I'll have to update my profile soon...but not tonight. Tonight, I'm running on pure adrenaline and the moment my body realizes what my brain already knows (that it [my body] is on E and the fumes aren't going to get it much further...), I'll be collapsing.
Today was the first day, since she was 5 weeks old, that A has had a dual-working parent family.
I get it now. I get all of it. I understand the pangs of regret that happen when you get home in a flurry of activity, cooking, cleaning, and suddenly - it's bedtime.
It took us a little bit to get into our groove when she started Play Skool. After all, I was suddenly getting home an hour and a half later (5 instead of 3:30), with toddler in tow no less.
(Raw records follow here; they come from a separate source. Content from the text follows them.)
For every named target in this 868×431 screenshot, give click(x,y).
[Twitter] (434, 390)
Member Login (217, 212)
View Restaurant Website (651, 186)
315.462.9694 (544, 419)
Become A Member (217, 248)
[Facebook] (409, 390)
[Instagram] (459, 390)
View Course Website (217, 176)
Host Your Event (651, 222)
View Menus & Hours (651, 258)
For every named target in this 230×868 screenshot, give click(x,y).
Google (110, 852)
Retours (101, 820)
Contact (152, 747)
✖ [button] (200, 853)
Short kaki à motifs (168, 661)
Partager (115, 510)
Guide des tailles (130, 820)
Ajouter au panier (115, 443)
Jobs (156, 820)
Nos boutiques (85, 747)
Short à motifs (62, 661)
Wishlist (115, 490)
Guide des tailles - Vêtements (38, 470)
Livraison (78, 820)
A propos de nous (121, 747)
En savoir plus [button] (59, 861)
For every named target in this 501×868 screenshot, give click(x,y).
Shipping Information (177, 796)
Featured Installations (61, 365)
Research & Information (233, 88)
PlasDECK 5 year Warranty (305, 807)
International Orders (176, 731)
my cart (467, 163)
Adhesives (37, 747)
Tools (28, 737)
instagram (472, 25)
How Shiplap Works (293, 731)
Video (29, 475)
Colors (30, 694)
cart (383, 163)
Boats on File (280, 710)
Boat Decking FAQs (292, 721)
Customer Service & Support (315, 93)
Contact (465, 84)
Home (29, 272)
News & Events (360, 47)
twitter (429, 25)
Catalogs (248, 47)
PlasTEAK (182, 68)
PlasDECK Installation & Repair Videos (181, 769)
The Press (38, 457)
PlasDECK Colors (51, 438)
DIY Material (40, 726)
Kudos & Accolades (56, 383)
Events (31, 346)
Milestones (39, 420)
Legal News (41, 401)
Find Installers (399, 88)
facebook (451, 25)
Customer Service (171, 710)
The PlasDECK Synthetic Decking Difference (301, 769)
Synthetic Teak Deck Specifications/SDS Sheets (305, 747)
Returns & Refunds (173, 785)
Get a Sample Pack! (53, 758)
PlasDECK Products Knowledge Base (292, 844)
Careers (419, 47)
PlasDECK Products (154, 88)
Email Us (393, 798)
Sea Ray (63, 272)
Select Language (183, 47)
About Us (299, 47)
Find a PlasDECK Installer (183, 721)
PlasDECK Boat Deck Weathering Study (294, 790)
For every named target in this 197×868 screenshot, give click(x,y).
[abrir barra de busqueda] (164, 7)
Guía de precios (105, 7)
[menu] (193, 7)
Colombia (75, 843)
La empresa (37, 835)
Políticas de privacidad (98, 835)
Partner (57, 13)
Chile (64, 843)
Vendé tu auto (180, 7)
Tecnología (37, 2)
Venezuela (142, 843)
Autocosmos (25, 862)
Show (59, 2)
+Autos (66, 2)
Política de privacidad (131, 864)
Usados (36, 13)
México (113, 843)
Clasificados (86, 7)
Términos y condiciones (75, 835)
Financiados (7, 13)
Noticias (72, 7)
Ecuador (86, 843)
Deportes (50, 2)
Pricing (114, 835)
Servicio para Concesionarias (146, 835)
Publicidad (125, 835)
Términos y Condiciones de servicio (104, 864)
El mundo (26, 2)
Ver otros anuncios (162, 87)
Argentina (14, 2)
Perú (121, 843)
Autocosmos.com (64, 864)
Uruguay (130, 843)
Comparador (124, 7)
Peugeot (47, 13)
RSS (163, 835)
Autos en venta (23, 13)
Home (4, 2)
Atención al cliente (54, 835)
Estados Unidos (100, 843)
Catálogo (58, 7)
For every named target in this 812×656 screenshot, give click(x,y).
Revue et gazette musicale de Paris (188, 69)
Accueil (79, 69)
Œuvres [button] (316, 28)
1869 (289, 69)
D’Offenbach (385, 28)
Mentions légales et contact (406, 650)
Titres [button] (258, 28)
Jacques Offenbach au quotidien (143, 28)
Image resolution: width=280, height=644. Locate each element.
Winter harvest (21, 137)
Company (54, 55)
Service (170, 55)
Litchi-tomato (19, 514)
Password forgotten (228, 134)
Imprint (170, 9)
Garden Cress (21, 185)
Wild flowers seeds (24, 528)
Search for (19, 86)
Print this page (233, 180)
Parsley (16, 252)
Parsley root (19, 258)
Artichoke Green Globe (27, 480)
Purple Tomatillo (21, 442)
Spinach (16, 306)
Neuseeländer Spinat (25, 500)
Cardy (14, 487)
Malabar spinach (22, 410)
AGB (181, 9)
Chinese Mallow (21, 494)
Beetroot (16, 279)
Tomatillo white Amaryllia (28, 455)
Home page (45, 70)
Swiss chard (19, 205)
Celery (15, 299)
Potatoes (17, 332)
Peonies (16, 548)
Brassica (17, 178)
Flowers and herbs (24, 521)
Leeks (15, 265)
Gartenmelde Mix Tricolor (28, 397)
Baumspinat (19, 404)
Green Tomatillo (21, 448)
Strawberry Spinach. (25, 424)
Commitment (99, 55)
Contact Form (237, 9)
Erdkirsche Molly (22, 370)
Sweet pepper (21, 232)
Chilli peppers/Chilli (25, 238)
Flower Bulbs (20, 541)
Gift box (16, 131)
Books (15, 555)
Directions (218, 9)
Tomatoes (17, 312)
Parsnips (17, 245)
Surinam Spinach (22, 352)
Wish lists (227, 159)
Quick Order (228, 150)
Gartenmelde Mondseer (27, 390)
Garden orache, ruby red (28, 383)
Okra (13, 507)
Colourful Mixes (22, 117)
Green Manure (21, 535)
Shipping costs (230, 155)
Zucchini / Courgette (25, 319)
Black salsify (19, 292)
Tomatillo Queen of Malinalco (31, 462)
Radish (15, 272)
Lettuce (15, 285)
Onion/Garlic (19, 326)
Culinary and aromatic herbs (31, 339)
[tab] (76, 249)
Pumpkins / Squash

Now, with one car and the three of us car pooling, it's later still.
Did I mention that we get up between 5 and 5:30 in the morning? No? Well, we do. [falls down]
It'll work out of course. It always does. I found my groove after only a few days last time. It's just a shame that I have to leave for the field for almost a week just a few days into this new routine.
I keep reminding myself that when she starts elementary school, I can go back to my old schedule. Then again, she won't be a toddler anymore and, for all of the tantrums and messes and lumps, I really don't want to rush her out of this stage of development just for a schedule change. It's entirely too much fun. After all, having a 2-year old teach you a new dance just before bed absolutely cannot be beat.